Beginning with the line that holds "Viewport: 1288px width, 935px", write out each line exactly as it stands until the end of the data, and include no pictures.

-- EXERCISE MATERIALS follows --

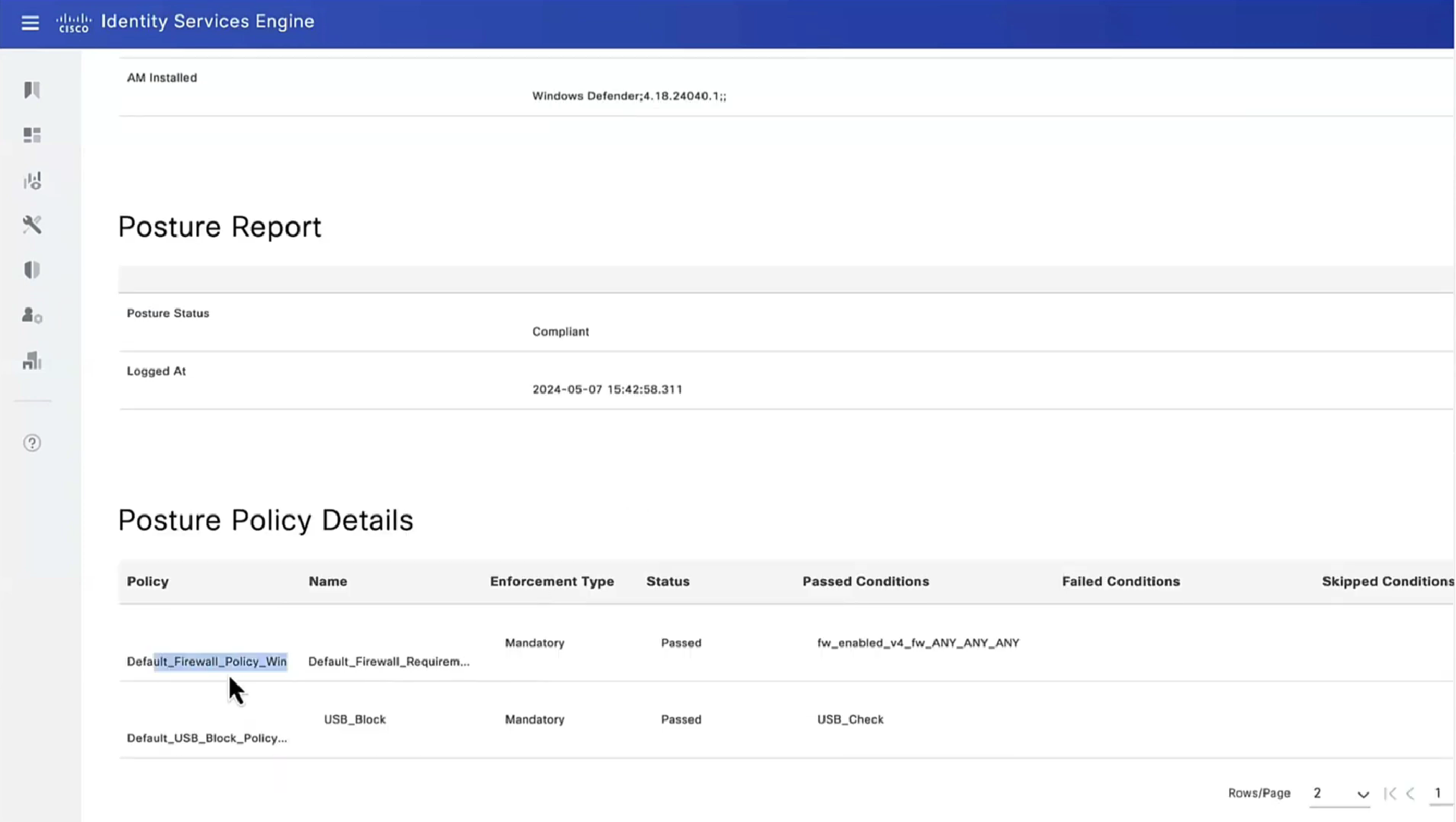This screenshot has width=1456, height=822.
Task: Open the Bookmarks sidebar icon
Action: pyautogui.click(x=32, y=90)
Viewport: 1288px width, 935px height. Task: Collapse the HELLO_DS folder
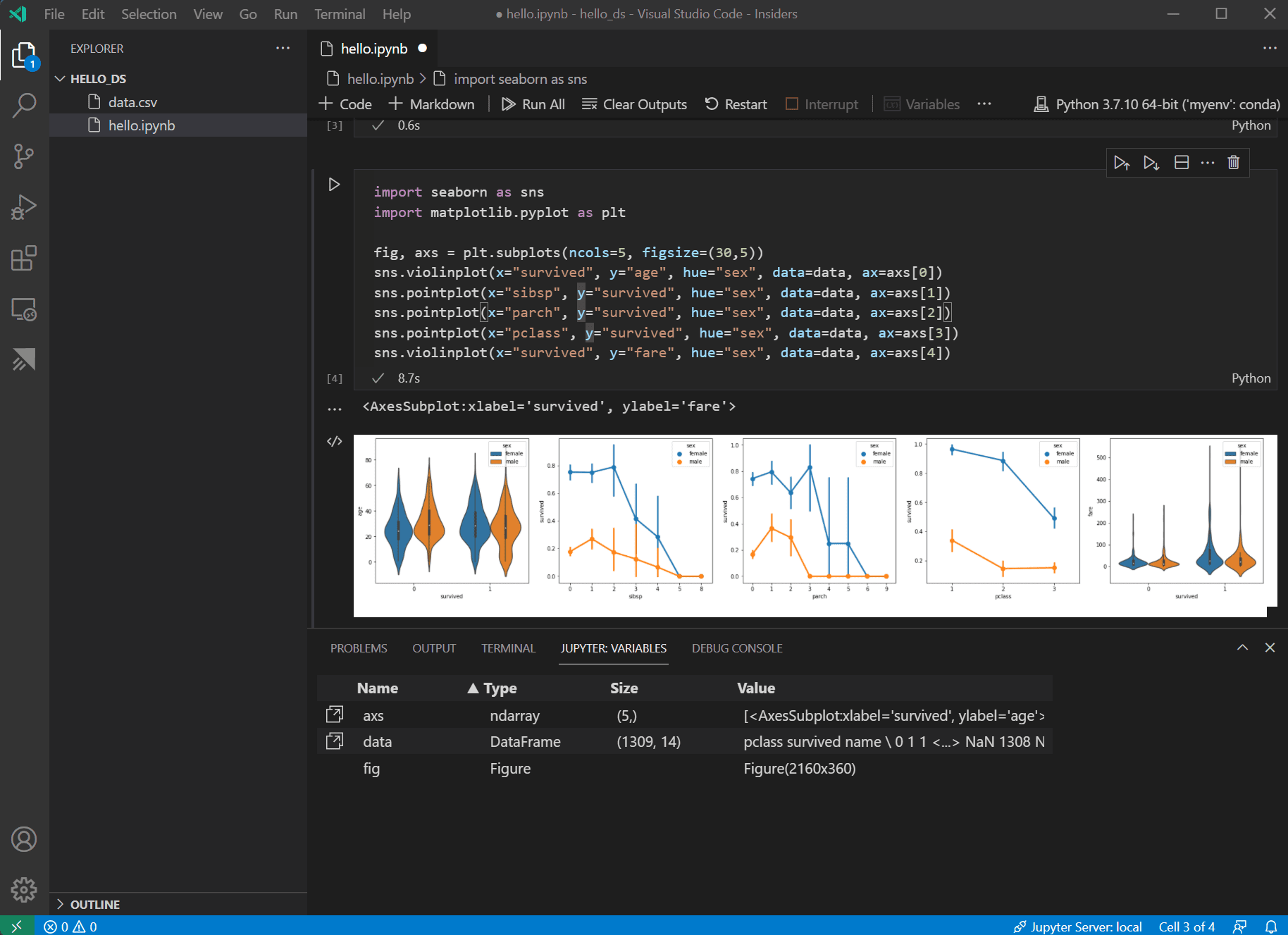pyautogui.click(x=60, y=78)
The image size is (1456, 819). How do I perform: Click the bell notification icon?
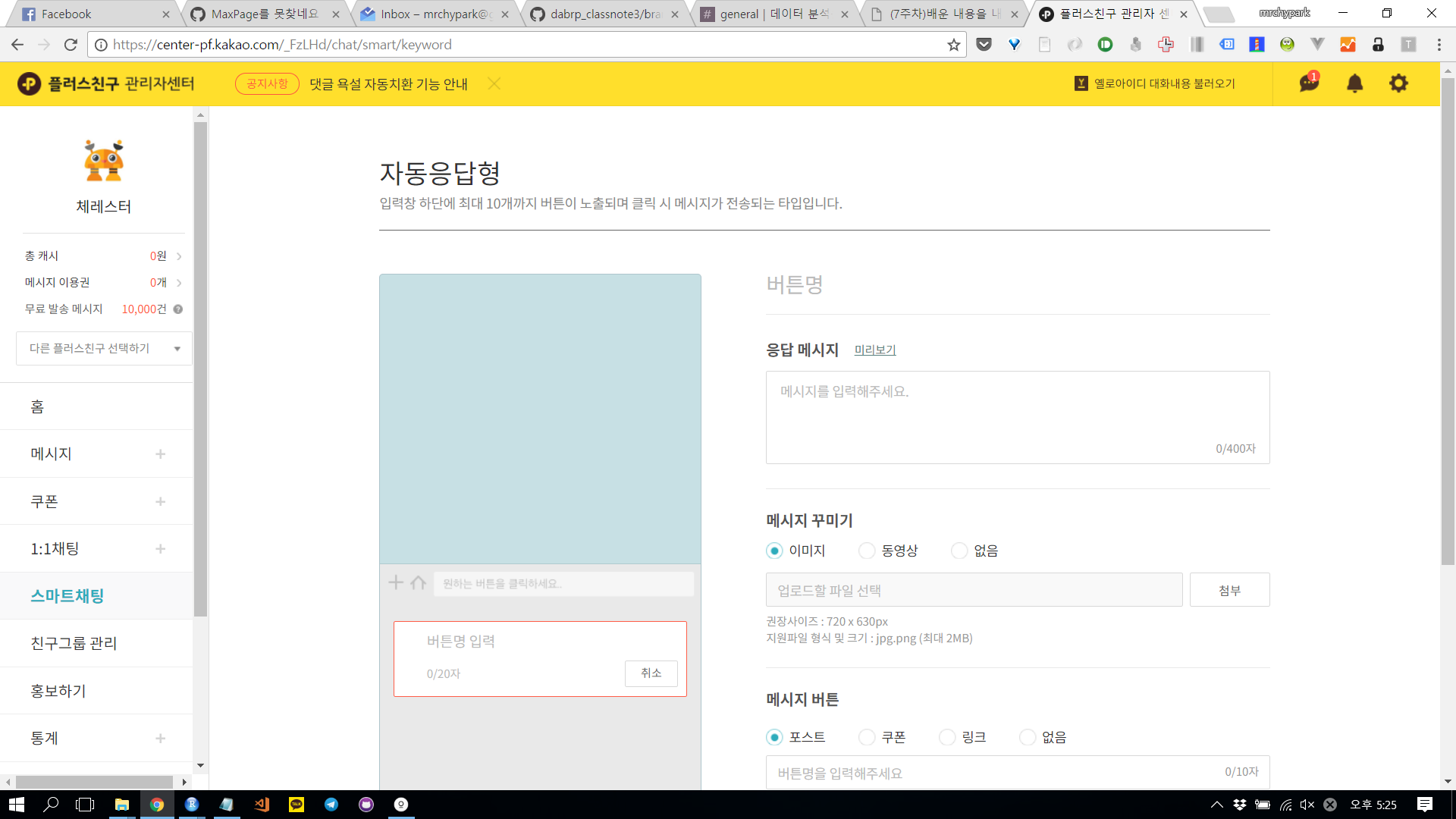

-- EXERCISE MATERIALS concluded --

*TASK OUTPUT*.
Viewport: 1288px width, 935px height. Task: Collapse the HELLO_DS folder
pyautogui.click(x=60, y=78)
The image size is (1456, 819). How do I perform: Click the bell notification icon?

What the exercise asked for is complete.